─── EXTRACTED TEXT
Dear Friends,
Once again you have helped me work through this, and kept me on course when I needed it. Thanks to I am mine, bunny, rob, and rojo for helping me make that decision about hubby.
A couple of events have taken place since the other day. First, I went to drop off the strawberries on the front porch and left a note that said I "wasn't up" to going out with her tomorrow. Naturally, when I got home later that day there was a message to call my mother, she was worried, was I feeling sick from the pregnancy or was I still angry with her. I guess I was secretly hoping this would happen because I wanted a reason to test out my "I just don't want to be with you tomorrow" answer - although it turned into a lot more than that.
So when I called her she asked the same question. I said I just didn't want to go tomorrow. So she said "oh, you're still angry with me". I said it wasn't really a matter of anger, that I needed a break, and that after the attacks of the recent week she couldn't expect everything to just go back to "normal". I went on to say that things are different now, that I have a new outlook with respect to how she has treated me, in this incidence and in the past. I mentioned that not only had she attacked me but my immediate circle of loved ones as well... and that it was an eye-opener, the proverbial straw that broke the camel's back. She was very quiet, and I felt comfortable filling the silence with how I felt, and asserting myself with many different ways of saying "this is it, I am done, this is no longer acceptable", etc. etc. (These were affirmations for me, not for her). Perhaps it was foolish on my part, but I actually felt like I had a voice with her for a few minutes... even if it wasn't real - even if it was her just being shocked - but she listened. It was the confrontation that I had once made in a journal but thought I would never have the courage for with her in person.
──────
TASK DIRECTIONS:
Translate this sentence from the letter into Spanish: "So when I called her she asked the same question." The entries after this point come from a separate source.
─── PROVIDED DATA
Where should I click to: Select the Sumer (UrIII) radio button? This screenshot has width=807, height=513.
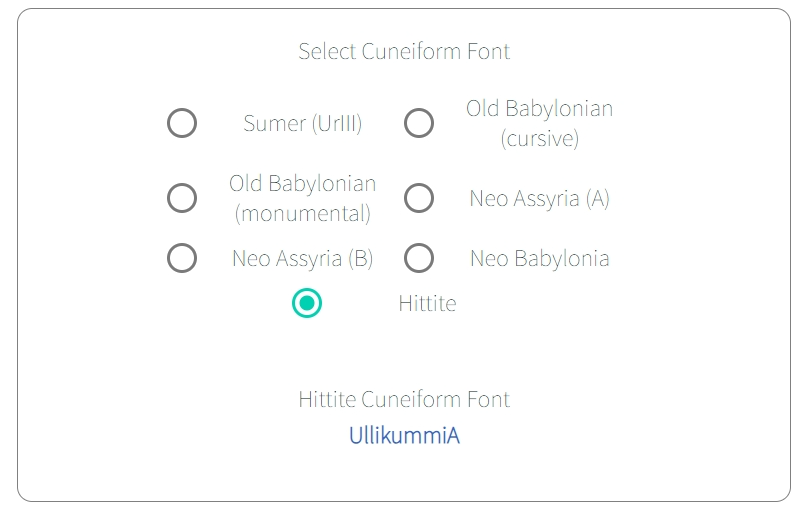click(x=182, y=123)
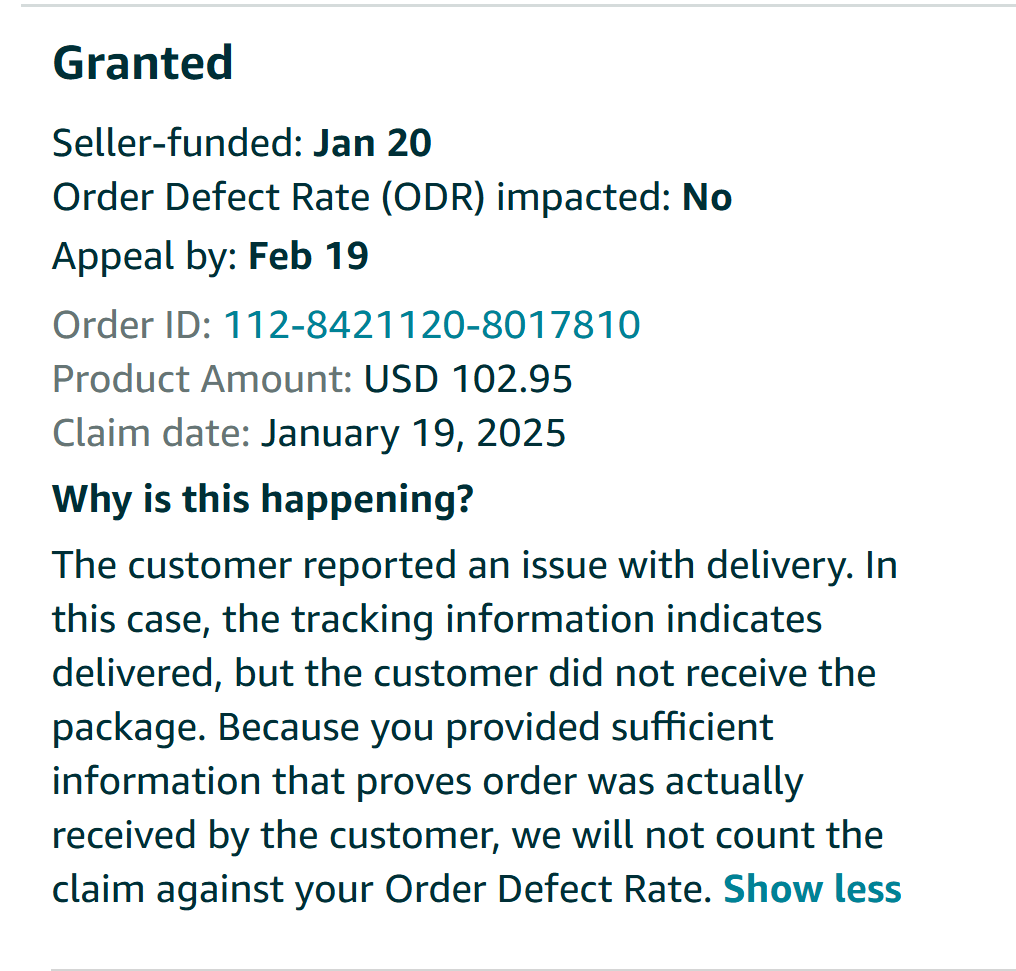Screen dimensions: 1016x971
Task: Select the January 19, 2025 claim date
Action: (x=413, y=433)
──────
PROBLEM SOLUTION:
Así que, cuando la llamé, me hizo la misma pregunta.